No puedes ni imaginarte lo mucho que me dolió que me rechazara la llamada. Y más hiriente fueron aún los mensajitos de WhatsApp que me envió para compensarlo.
Hugo: Estoy reunido.
Hugo: ¿Es importante?
Jamás había sido tan seco conmigo.
Sentí un pellizco en el estómago y lo interpreté como una mariposa más que acababa de morir en mi barriga. Si la cosa seguía así entre nosotros, al final, aquel revoloteo que sentía al verlo acabaría desapareciendo por completo.
Yo: No, tranquilo.
Yo: Sólo quería oír tu voz.
Yo: Estoy en Málaga, con Andrea.
Yo: Parece que lo de las lápidas avanza.
Yo: J
Hugo: Me alegro.
Hugo: Luego te llamo, si puedo.
Hugo: Un beso.
Definitivamente, él jamás había sido tan seco.
Cuando regresé a la mesa me sorprendió encontrarme a Andrea hablando abiertamente con Elena de lo de su hermano. Se lo había contado todo, incluyendo nuestro pequeño secreto del nicho destrozado y reconstruido.
La oficial pareció notar mi cara de pasmo al regresar porque cortó la conversación antes incluso de que me sentara.
—No le habías hablado de mí, ¿verdad? —preguntó Elena a Andrea, un poco molesta—. Desde luego, Andreíta, eres de lo que no hay —sentenció.
—No hemos tenido demasiadas oportunidades para hablar de temas personales —intenté mediar.
Elena se volvió hacia su amiga con la mirada penetrante para, acto seguido, dirigirse a mí otra vez.

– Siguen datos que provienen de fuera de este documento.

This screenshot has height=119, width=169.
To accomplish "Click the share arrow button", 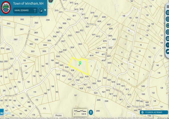I will click(168, 52).
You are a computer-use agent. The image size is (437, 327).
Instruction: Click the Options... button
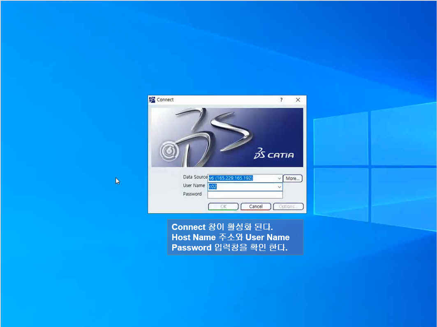[x=288, y=206]
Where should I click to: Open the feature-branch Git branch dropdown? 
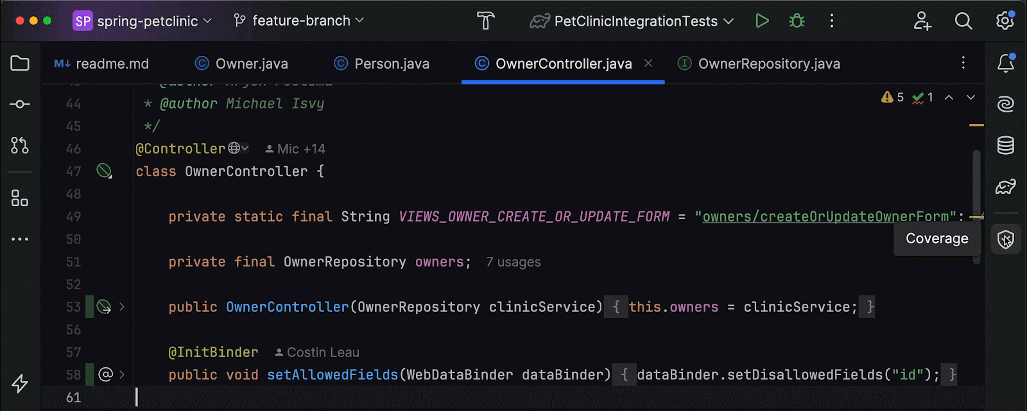point(299,21)
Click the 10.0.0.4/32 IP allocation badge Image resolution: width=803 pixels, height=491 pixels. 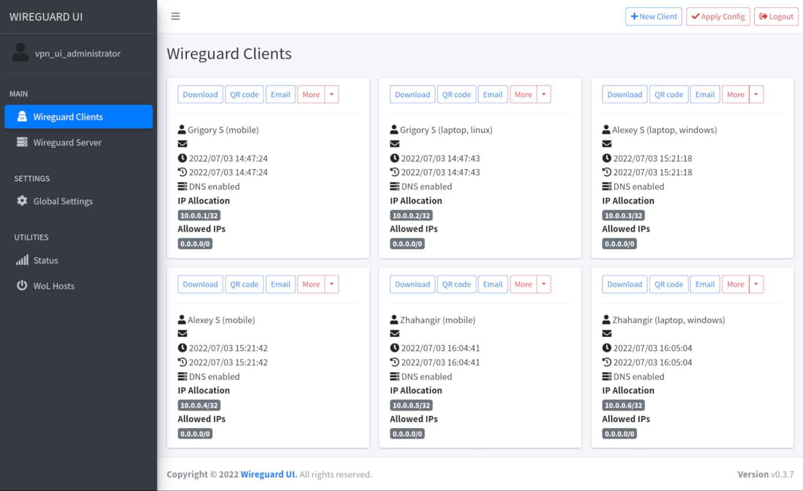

—Bien, pues ya que hasta hoy no tenías ni idea de mi existencia, creo que debes saber, al menos, que esta inspectora con aspecto seco y estirado me salvó la vida hace tres años y que, por pantagruélica que pueda parecer cualquier cosa que me cuente… —Sonrisa y guiño para Andrea—… Yo siempre voy a estar dispuesta a ayudarla. Vamos, que si aparece en mi casa contándome que acaba de asesinar al presidente del Gobierno, lo único que querría saber es si ha pensado hundir el cadáver en un pantano o enterrarlo en cal viva en medio de cualquier monte.